* **DATA TO EXAMINE**
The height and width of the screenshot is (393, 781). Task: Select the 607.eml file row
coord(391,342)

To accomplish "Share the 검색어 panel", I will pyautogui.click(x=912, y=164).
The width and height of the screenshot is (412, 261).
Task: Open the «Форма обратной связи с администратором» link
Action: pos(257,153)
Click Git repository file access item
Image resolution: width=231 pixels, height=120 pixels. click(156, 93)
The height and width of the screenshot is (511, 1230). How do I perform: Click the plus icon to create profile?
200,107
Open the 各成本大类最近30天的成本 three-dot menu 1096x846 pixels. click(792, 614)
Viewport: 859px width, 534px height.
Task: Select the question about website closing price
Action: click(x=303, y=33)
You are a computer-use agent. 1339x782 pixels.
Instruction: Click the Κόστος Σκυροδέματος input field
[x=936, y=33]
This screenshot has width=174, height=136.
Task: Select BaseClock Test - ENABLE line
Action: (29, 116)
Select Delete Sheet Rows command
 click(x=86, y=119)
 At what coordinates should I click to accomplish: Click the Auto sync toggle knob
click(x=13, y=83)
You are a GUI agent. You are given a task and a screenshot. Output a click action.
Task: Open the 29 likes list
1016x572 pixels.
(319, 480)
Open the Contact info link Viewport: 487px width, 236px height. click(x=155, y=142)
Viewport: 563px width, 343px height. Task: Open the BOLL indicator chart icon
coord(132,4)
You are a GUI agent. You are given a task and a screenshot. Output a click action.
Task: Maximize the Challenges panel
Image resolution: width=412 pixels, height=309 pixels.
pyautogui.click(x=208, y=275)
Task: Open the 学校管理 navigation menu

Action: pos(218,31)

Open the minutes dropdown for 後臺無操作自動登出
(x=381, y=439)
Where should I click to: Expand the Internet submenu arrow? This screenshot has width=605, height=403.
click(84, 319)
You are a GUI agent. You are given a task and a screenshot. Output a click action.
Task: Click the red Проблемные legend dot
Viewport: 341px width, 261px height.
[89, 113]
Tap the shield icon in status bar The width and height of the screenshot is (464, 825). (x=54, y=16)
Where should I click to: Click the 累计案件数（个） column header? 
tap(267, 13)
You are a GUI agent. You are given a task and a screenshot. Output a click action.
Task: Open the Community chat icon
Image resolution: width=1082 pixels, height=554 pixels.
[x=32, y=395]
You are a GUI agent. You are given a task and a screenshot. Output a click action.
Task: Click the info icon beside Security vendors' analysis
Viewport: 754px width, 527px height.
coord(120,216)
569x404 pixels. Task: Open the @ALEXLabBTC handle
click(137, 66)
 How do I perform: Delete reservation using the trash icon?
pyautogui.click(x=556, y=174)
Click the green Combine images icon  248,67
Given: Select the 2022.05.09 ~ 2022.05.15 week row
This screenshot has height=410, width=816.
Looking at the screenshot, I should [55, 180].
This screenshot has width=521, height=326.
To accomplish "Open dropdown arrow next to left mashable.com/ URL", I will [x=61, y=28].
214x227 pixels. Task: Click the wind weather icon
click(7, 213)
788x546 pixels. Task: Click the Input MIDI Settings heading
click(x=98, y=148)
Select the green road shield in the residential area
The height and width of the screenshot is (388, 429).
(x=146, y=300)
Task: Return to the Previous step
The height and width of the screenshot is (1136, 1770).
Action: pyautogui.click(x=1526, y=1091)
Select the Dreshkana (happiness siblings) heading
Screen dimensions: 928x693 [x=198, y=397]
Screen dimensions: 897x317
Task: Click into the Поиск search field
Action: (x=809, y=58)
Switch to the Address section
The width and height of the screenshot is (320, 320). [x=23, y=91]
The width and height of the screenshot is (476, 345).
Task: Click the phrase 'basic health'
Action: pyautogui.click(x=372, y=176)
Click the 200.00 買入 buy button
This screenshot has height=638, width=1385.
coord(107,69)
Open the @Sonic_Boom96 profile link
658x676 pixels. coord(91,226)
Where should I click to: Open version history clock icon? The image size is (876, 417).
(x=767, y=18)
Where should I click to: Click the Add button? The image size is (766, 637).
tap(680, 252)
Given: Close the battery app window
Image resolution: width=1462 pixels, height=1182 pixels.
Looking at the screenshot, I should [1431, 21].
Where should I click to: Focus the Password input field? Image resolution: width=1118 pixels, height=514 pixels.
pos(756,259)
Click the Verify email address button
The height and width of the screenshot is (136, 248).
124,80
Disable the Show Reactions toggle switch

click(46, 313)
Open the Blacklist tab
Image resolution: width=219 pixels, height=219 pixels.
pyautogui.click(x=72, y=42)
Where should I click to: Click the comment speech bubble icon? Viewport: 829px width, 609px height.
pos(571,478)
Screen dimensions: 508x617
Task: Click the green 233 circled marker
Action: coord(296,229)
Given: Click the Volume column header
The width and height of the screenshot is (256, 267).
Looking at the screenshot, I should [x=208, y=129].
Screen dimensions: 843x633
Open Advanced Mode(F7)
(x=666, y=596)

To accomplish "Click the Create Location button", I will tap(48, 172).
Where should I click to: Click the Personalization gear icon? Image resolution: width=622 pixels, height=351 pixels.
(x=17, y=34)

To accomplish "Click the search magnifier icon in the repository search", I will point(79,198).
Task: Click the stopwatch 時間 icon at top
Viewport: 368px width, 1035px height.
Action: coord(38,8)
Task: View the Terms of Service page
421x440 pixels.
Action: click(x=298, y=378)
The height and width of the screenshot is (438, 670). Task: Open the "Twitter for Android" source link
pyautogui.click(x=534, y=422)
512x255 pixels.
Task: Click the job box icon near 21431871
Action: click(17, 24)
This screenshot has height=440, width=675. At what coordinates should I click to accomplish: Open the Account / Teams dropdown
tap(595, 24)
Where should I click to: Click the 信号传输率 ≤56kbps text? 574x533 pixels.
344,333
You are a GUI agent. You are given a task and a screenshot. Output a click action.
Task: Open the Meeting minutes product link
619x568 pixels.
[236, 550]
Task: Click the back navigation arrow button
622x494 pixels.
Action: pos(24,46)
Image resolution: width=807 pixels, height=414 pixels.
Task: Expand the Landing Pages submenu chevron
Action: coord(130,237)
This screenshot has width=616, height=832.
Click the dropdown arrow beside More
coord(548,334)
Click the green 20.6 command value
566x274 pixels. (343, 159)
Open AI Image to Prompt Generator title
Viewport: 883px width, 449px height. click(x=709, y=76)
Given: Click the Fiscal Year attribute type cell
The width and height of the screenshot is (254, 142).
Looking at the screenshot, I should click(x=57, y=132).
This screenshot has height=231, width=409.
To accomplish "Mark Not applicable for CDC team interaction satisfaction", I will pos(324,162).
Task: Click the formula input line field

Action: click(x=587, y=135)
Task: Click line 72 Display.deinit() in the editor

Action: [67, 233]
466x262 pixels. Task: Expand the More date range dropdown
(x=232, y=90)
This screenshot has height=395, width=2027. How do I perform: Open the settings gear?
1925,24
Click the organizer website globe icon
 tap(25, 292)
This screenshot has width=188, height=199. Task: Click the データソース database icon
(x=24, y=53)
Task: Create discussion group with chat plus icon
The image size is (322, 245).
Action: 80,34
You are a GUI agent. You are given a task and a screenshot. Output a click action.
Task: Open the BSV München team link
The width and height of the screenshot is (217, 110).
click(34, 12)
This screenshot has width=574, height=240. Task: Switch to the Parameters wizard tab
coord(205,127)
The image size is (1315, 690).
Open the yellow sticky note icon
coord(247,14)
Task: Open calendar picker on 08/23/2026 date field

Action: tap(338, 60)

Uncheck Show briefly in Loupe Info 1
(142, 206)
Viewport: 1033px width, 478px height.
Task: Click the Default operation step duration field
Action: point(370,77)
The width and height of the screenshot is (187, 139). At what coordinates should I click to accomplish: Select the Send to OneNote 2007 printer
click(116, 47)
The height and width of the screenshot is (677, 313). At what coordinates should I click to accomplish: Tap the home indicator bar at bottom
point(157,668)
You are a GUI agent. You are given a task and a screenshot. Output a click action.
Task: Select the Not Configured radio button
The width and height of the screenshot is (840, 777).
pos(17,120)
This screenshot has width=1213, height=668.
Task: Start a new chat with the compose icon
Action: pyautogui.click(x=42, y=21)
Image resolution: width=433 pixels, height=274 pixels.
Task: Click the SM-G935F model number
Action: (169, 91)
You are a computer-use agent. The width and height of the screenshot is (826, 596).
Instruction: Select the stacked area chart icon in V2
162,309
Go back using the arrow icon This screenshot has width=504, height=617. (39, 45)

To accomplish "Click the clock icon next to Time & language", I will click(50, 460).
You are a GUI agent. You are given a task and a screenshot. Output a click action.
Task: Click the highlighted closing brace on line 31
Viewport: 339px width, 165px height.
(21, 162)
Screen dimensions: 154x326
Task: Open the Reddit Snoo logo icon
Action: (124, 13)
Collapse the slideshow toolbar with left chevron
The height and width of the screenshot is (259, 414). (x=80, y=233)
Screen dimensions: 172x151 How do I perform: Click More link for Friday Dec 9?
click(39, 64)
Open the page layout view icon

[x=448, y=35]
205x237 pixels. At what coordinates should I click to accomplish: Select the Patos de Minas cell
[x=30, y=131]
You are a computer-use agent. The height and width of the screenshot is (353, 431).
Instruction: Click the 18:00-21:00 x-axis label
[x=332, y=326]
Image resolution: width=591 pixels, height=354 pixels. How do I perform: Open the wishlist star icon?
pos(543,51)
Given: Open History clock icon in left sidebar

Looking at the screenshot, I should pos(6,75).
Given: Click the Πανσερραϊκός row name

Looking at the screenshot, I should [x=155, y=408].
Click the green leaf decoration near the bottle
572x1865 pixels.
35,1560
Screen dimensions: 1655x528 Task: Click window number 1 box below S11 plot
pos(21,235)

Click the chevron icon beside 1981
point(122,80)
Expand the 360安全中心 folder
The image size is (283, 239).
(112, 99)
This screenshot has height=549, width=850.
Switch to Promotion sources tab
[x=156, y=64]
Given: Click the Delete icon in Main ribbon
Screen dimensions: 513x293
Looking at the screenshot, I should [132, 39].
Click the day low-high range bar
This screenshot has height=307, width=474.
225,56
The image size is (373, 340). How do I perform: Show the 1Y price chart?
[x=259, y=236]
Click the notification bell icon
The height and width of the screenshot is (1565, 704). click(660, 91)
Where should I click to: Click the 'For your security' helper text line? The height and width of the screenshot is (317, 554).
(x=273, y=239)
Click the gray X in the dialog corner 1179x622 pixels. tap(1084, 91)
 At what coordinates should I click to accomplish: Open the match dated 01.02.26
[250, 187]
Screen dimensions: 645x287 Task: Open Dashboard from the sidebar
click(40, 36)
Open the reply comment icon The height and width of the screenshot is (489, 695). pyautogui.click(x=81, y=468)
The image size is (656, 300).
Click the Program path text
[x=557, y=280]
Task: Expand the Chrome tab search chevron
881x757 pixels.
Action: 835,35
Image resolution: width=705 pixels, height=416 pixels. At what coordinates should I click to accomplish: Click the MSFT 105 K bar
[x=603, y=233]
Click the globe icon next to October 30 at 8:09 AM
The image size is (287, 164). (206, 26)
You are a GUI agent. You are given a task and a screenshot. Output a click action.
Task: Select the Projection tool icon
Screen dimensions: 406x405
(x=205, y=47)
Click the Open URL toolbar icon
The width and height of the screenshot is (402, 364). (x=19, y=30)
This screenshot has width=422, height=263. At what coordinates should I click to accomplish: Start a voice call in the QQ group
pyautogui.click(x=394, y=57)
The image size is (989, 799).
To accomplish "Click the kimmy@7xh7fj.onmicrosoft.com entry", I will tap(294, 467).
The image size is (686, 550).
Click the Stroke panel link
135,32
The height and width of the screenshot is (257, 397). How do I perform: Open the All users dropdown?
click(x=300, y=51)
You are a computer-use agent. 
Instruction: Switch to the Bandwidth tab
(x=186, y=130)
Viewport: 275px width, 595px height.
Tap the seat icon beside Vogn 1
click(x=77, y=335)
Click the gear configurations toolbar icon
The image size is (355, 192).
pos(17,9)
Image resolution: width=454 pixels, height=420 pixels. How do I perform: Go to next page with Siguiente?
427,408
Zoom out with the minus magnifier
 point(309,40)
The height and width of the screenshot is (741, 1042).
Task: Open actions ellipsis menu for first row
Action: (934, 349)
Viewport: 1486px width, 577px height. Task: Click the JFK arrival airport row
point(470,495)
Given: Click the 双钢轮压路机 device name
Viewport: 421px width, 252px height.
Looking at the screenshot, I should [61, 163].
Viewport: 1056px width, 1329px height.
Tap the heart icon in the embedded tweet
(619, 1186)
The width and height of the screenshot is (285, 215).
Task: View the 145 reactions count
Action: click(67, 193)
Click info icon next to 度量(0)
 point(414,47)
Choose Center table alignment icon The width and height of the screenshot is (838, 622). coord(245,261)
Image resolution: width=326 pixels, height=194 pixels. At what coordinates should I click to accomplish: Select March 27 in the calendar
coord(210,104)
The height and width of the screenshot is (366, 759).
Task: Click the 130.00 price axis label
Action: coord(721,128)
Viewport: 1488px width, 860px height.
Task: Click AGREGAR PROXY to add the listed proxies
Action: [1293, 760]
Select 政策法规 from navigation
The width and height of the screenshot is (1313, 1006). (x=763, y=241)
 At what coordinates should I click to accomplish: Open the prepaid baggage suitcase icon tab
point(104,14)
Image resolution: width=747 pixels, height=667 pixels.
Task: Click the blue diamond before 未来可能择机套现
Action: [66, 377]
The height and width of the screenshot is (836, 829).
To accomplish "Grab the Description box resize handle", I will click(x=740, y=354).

* **TASK TO COMPLETE**
Extract from the listing above the lines between the line containing "569x404 pixels. Task: Open" and the line containing "Click the Verify email address button", keeping both of those lines. Output nothing else.

* **RESPONSE TO THE TASK**
569x404 pixels. Task: Open the @ALEXLabBTC handle
click(137, 66)
 How do I perform: Delete reservation using the trash icon?
pyautogui.click(x=556, y=174)
Click the green Combine images icon  248,67
Given: Select the 2022.05.09 ~ 2022.05.15 week row
This screenshot has height=410, width=816.
Looking at the screenshot, I should [55, 180].
This screenshot has width=521, height=326.
To accomplish "Open dropdown arrow next to left mashable.com/ URL", I will [x=61, y=28].
214x227 pixels. Task: Click the wind weather icon
click(7, 213)
788x546 pixels. Task: Click the Input MIDI Settings heading
click(x=98, y=148)
Select the green road shield in the residential area
The height and width of the screenshot is (388, 429).
(x=146, y=300)
Task: Return to the Previous step
The height and width of the screenshot is (1136, 1770).
Action: pyautogui.click(x=1526, y=1091)
Select the Dreshkana (happiness siblings) heading
Screen dimensions: 928x693 [x=198, y=397]
Screen dimensions: 897x317
Task: Click into the Поиск search field
Action: (x=809, y=58)
Switch to the Address section
The width and height of the screenshot is (320, 320). [x=23, y=91]
The width and height of the screenshot is (476, 345).
Task: Click the phrase 'basic health'
Action: pyautogui.click(x=372, y=176)
Click the 200.00 買入 buy button
This screenshot has height=638, width=1385.
coord(107,69)
Open the @Sonic_Boom96 profile link
658x676 pixels. coord(91,226)
Where should I click to: Open version history clock icon? The image size is (876, 417).
(x=767, y=18)
Where should I click to: Click the Add button? The image size is (766, 637).
tap(680, 252)
Given: Close the battery app window
Image resolution: width=1462 pixels, height=1182 pixels.
Looking at the screenshot, I should [1431, 21].
Where should I click to: Focus the Password input field? Image resolution: width=1118 pixels, height=514 pixels.
pos(756,259)
Click the Verify email address button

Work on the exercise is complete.